*EXERCISE OBJECTIVE*: Whenever a line in the data below includes the string "direction", copy it out.

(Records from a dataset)
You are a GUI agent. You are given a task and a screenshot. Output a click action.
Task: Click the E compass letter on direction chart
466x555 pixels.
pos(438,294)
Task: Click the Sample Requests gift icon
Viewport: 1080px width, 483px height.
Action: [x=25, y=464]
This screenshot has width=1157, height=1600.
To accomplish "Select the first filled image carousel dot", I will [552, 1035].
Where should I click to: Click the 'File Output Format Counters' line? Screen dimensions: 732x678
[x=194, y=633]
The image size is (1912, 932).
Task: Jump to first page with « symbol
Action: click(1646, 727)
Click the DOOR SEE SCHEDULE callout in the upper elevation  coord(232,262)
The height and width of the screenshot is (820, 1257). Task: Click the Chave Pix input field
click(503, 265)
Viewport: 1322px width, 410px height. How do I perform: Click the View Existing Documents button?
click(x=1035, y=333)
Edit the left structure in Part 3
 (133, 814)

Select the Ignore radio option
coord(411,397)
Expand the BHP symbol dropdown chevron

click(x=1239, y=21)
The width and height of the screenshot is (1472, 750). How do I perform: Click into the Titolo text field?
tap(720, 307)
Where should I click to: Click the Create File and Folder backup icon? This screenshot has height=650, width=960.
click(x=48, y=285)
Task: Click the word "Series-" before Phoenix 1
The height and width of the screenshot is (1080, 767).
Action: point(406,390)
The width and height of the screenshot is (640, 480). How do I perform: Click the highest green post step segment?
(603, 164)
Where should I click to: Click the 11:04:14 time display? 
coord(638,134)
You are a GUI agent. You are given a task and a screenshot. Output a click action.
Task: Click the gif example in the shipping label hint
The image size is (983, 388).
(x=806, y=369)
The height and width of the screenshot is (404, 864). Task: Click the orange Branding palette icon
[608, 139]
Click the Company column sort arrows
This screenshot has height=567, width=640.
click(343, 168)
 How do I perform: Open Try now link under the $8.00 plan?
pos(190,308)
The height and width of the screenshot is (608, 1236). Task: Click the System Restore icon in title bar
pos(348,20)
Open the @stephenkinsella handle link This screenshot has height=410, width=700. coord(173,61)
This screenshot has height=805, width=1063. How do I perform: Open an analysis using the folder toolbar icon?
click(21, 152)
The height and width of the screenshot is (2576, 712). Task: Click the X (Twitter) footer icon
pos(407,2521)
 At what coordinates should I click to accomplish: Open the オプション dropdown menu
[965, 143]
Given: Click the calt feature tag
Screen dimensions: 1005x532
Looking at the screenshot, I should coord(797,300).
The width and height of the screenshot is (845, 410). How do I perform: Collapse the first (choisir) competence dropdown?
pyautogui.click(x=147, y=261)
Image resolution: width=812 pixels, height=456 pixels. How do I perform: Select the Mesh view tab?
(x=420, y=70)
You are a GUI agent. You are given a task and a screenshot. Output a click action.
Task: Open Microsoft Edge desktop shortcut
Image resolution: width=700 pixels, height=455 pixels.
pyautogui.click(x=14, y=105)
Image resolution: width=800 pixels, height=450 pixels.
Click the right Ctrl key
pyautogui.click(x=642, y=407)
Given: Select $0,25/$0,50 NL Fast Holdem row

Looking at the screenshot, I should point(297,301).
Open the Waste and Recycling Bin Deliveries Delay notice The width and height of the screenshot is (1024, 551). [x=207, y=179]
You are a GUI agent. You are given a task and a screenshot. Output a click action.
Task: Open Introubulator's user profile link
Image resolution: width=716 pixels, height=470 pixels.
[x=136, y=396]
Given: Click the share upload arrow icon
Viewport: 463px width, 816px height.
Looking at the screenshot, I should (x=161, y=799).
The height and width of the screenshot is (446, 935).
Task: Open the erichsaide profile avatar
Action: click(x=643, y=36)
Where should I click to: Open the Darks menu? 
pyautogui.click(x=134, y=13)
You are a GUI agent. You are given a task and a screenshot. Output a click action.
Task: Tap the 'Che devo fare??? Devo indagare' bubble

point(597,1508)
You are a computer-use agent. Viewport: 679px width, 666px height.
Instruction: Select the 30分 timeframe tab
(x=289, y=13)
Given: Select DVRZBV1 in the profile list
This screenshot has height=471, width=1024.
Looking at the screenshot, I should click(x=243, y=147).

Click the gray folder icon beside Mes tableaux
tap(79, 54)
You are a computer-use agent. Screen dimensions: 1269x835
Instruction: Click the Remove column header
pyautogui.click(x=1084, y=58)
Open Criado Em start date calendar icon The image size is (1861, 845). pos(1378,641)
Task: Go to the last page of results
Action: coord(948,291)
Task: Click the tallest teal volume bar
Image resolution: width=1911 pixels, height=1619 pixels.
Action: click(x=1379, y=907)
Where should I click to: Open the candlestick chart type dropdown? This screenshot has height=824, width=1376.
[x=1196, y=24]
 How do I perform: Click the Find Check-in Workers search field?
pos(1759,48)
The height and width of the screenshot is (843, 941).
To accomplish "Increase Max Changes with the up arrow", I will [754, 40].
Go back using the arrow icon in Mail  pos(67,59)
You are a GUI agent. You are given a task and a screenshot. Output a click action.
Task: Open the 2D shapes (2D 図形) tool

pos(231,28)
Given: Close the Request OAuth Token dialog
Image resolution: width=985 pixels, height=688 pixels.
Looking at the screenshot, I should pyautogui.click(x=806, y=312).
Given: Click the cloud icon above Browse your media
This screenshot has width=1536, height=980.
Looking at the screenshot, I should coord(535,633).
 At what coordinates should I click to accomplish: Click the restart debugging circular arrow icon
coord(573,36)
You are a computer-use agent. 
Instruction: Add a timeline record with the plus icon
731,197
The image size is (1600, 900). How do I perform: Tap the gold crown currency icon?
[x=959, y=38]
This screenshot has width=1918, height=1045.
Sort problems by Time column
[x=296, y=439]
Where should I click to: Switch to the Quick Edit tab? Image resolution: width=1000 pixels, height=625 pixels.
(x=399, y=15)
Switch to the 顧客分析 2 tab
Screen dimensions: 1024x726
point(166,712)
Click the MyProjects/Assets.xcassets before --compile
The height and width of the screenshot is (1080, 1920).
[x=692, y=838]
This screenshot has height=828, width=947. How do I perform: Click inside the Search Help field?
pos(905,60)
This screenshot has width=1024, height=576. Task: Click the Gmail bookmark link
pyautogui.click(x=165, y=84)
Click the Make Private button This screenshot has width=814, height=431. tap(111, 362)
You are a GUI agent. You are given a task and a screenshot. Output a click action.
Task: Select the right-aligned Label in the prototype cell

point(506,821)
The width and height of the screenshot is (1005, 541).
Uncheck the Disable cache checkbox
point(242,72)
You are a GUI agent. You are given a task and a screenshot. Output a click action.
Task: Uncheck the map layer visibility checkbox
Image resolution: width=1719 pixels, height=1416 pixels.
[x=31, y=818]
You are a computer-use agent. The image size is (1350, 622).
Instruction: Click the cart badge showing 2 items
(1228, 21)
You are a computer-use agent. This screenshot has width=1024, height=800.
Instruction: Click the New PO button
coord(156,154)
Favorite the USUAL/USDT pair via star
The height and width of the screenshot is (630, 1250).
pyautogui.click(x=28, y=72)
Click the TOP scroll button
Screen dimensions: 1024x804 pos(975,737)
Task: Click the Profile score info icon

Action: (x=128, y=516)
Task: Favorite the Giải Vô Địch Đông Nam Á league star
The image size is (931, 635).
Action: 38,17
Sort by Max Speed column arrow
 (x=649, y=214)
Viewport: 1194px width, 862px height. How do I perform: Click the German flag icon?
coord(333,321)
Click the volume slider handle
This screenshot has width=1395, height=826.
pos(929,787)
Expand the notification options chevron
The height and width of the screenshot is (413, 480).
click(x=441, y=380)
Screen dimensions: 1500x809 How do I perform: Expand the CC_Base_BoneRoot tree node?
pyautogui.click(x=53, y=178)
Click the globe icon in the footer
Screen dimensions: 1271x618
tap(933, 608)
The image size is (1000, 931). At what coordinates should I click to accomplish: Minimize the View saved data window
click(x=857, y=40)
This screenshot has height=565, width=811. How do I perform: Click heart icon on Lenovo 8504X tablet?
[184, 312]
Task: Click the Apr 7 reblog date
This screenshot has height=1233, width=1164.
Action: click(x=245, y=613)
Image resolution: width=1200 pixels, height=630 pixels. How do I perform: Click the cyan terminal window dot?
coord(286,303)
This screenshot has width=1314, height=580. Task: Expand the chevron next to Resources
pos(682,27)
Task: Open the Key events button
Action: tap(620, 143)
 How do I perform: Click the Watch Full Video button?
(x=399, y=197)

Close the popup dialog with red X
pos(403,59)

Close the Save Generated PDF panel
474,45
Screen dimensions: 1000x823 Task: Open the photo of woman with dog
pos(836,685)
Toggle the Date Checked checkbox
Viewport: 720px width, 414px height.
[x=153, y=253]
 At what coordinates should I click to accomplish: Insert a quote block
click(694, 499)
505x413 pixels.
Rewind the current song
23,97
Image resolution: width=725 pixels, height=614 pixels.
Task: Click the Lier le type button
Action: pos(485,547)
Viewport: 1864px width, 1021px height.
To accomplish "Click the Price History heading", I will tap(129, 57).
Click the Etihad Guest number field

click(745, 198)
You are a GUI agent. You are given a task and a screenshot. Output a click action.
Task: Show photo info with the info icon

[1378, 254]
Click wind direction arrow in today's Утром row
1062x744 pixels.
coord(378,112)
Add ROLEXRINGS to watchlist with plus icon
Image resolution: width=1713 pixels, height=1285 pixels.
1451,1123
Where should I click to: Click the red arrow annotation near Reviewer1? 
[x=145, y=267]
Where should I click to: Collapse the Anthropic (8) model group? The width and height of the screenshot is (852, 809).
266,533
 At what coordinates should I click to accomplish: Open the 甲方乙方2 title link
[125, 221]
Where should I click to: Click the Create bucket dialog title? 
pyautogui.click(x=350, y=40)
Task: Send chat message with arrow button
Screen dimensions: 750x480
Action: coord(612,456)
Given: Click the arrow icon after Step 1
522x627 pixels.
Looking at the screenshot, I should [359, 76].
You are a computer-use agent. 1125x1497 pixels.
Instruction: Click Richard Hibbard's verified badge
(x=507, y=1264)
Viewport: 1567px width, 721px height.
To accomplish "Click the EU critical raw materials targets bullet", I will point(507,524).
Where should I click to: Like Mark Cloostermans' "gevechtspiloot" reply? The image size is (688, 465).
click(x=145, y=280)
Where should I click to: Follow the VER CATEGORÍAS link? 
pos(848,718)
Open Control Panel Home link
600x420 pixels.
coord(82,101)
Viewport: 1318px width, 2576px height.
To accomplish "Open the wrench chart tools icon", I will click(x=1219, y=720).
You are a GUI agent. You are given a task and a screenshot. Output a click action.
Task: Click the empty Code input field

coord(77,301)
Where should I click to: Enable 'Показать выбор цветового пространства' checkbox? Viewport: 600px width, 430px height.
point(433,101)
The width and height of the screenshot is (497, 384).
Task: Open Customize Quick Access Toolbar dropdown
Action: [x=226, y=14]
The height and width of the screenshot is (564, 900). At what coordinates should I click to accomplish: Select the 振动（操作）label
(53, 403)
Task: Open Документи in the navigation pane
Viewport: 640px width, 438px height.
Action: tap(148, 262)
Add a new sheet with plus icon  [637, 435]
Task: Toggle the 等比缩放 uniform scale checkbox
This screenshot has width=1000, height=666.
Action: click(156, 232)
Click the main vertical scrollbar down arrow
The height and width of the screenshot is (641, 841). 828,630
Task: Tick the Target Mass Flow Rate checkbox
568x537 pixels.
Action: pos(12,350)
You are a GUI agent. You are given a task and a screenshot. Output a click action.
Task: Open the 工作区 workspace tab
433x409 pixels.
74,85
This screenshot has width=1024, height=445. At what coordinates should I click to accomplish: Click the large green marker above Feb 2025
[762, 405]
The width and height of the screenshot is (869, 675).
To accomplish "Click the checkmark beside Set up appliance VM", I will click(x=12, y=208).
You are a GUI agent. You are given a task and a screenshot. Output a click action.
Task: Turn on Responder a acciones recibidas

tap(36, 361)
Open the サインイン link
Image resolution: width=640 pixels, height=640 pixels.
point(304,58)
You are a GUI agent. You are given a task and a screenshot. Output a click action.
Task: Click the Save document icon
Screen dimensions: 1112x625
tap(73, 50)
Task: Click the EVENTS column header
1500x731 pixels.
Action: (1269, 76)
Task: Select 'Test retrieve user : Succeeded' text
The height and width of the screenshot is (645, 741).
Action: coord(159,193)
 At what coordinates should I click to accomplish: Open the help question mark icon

*RESPONSE TO THE EXERCISE*:
Task: Click the E compass letter on direction chart
Click wind direction arrow in today's Утром row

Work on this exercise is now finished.